_SUPPLIED MATERIAL_
┄┄┄┄┄┄

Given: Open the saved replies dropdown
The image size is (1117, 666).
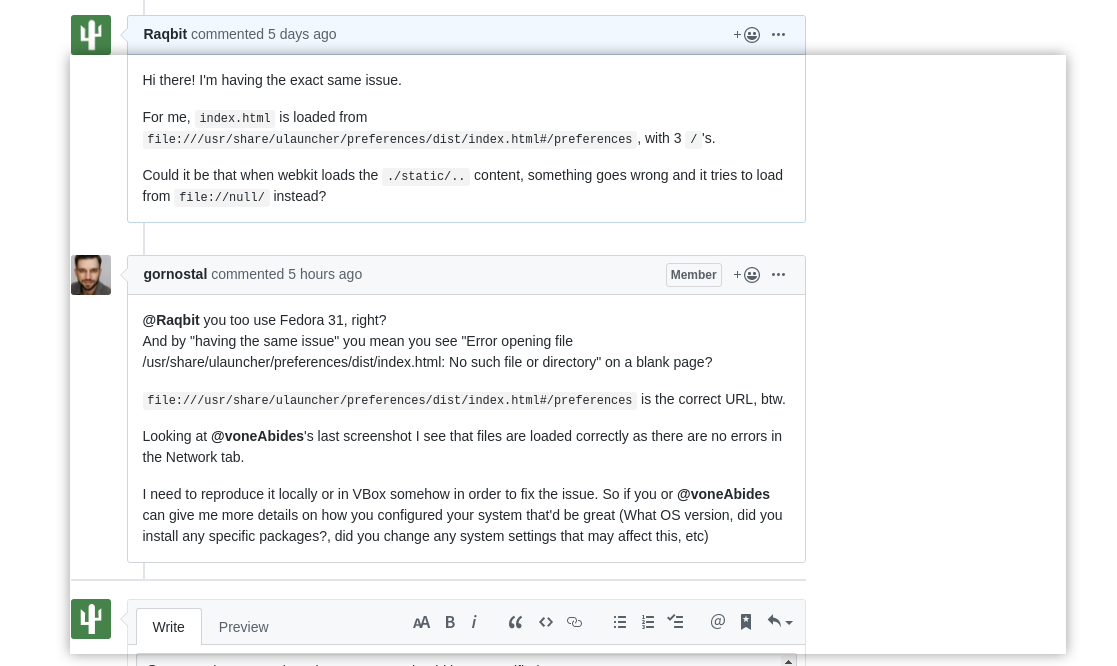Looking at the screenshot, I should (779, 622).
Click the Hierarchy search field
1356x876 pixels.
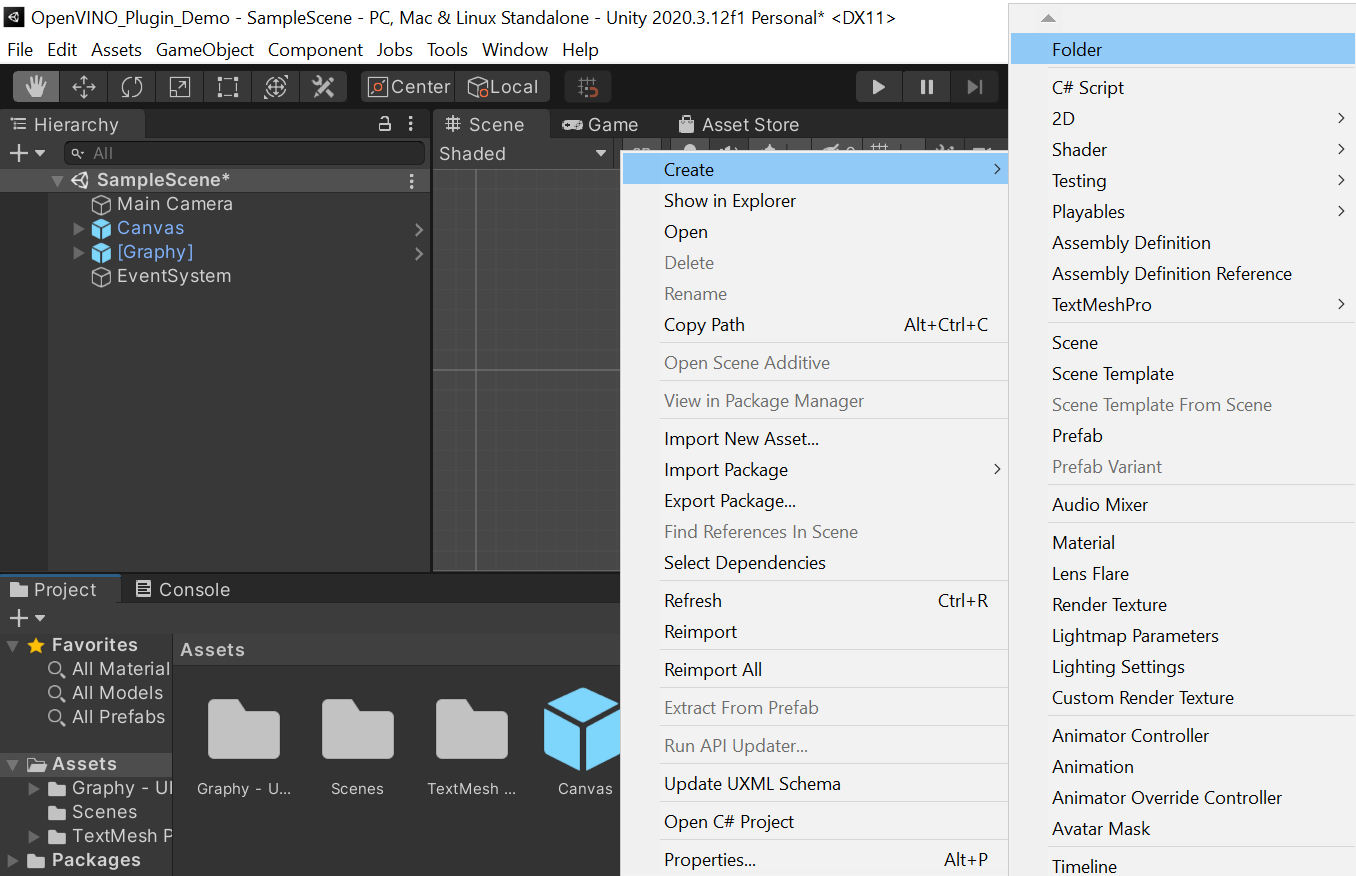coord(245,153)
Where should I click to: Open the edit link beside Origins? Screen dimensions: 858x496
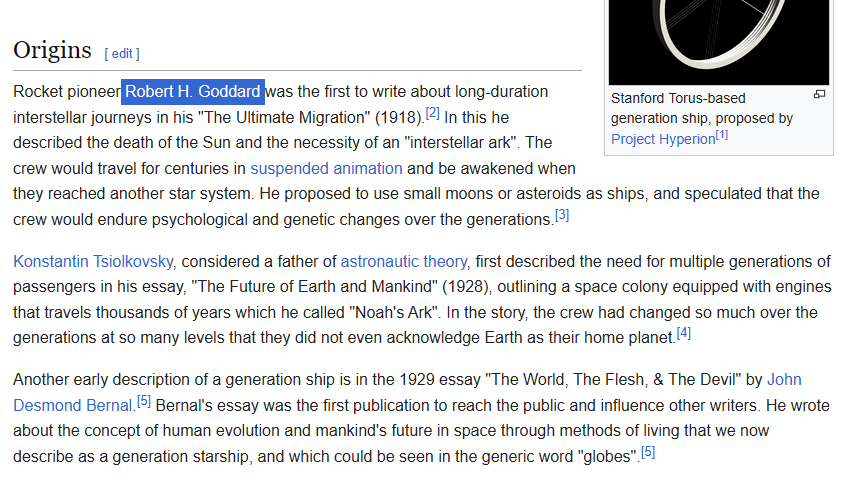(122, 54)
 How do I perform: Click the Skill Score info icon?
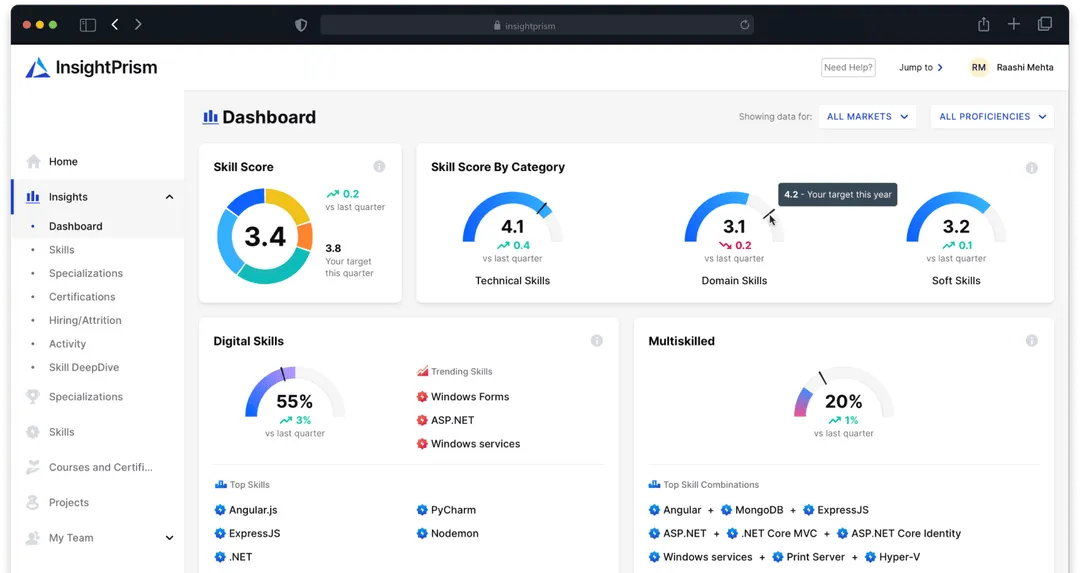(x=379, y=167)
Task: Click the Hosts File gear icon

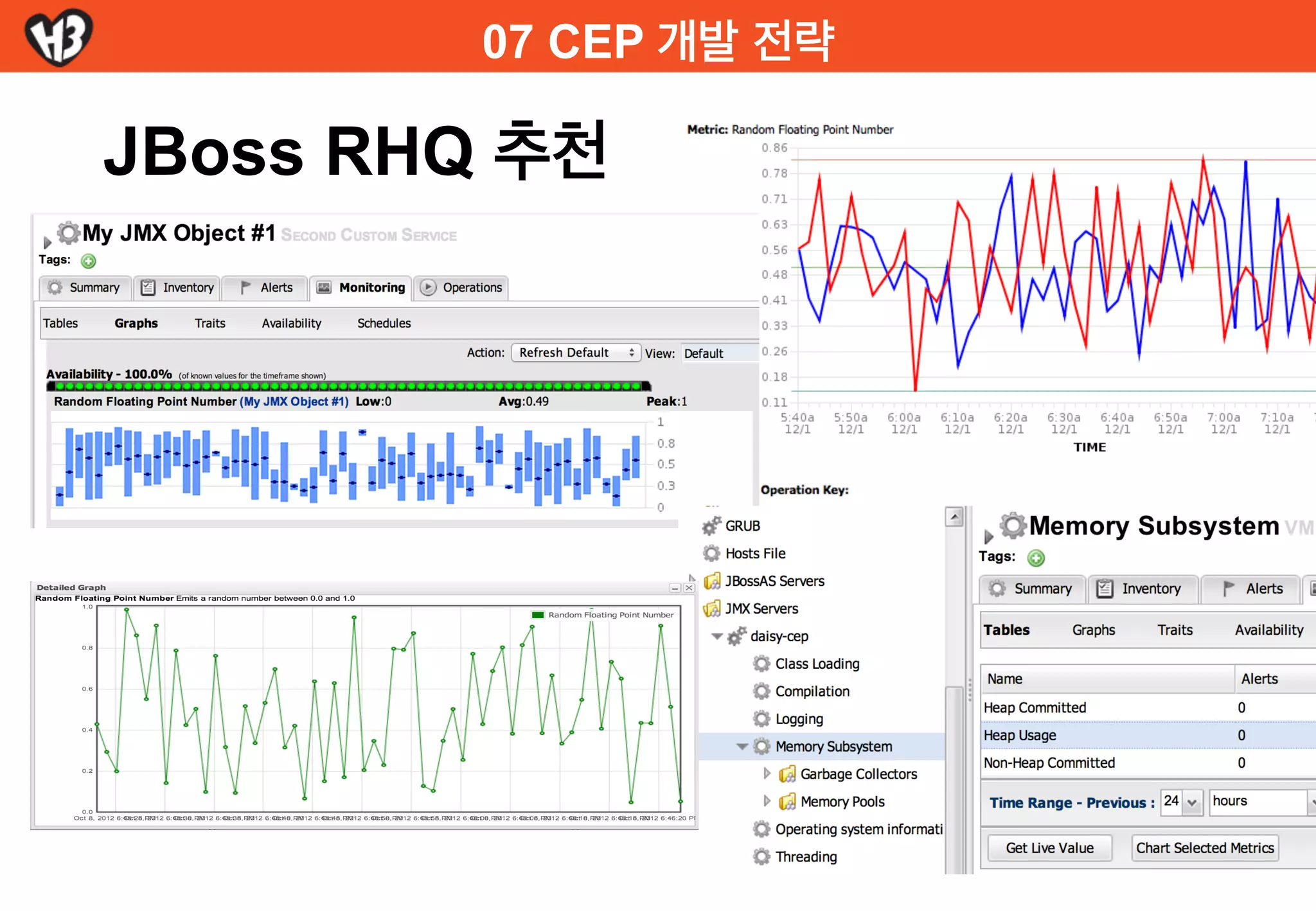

┄┄┄┄┄┄

_DIRECTION_
Repeat the material above line for line, with identical wording, and leave out the pictures.

_PROBLEM SOLUTION_
Given: Open the saved replies dropdown
The image size is (1117, 666).
Looking at the screenshot, I should (779, 622).
Click the Hierarchy search field
1356x876 pixels.
coord(245,153)
Where should I click to: Open the edit link beside Origins? Screen dimensions: 858x496
(122, 54)
 How do I perform: Click the Skill Score info icon?
(x=379, y=167)
Task: Click the Hosts File gear icon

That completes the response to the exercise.